By Natalie Bushe | 18 September 2015

Ai Weiwei and Anish Kapoor walking through London in a show of solidarity with refugees around the world. Image: Ben Pruchnie, Getty Images.

Described as the most famous living artist, whatever Ai Weiwei chooses to do becomes news.

So when he and fellow artist Anish Kapoor chose to walk eight miles from the Royal Academy in London to Kapoor’s Orbit in Olympic park, Stratford to draw attention to the worldwide refugee crisis, cameras automatically followed.

For him, the act of protest seemed as natural as breathing or creating his art. His battles with, and house arrest by, Chinese authorities are already the stuff of legend and – as his new show at the Royal Academy amply illustrates – the very substance of his art.
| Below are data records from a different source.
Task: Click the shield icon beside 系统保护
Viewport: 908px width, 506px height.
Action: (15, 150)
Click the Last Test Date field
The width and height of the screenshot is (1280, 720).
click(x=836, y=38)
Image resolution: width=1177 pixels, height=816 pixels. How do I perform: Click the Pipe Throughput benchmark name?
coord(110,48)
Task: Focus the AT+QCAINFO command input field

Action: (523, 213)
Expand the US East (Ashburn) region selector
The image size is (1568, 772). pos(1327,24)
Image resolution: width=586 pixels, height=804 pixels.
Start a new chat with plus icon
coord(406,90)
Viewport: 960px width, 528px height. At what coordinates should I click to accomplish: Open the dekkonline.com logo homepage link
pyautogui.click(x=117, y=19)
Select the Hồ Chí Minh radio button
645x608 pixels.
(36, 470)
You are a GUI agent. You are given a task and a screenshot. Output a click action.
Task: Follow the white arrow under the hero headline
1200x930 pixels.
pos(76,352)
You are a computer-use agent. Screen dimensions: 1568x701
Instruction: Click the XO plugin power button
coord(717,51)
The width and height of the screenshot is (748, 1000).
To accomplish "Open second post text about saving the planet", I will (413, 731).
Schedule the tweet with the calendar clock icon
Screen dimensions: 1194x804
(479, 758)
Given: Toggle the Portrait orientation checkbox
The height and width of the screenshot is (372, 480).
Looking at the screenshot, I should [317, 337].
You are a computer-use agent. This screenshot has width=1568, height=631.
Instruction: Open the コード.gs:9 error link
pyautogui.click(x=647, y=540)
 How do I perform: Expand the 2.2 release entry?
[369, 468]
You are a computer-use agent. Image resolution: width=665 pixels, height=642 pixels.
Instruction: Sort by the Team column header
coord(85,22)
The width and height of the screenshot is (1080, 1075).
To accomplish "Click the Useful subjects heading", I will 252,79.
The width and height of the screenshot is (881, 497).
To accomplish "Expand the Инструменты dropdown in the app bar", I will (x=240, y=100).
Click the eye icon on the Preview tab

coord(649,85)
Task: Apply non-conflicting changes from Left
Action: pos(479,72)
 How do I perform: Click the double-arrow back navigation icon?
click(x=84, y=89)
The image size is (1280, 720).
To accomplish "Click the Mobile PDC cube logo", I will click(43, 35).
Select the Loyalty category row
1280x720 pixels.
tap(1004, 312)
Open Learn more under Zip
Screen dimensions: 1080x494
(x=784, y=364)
What is surprising is that it’s Britain’s first major institutional survey of his provocative work.

Ai digs deep into Chinese culture and is also happy to embrace the flippancy of the Duchampian ready-made. But it’s the political dimensions in his life and work which gives his artistic output heft.

His battles with the Chinese authorities are already the stuff of legend

Among the works on show, S.A.C.R.E.D depicts in dioramas the pressures of his detention for 81 days in 2011 by Chinese authorities, while Straight, his sombre meditation on the Sichuan earthquake in 2008, remembers the thousands of schoolchildren who lost their lives due to substandard construction of state school buildings.

For the latter, he mobilised readers of his blog to collect the names of more than 5,000 of the children who died in the earthquake. It is both an astonishing bureaucratic feat and an inspired work of art. It is also indicative of Ai’s instinctive ability to take powerful ideas and express them with simple, iconic images. His trademark security cameras – rendered in marble or printed on golden wallpaper – are another obvious expression.

The exhibition, which has garnered saturation coverage, explores the light and shade of Ai Weiwei’s body of work and presents both the throwaway and the unforgettable.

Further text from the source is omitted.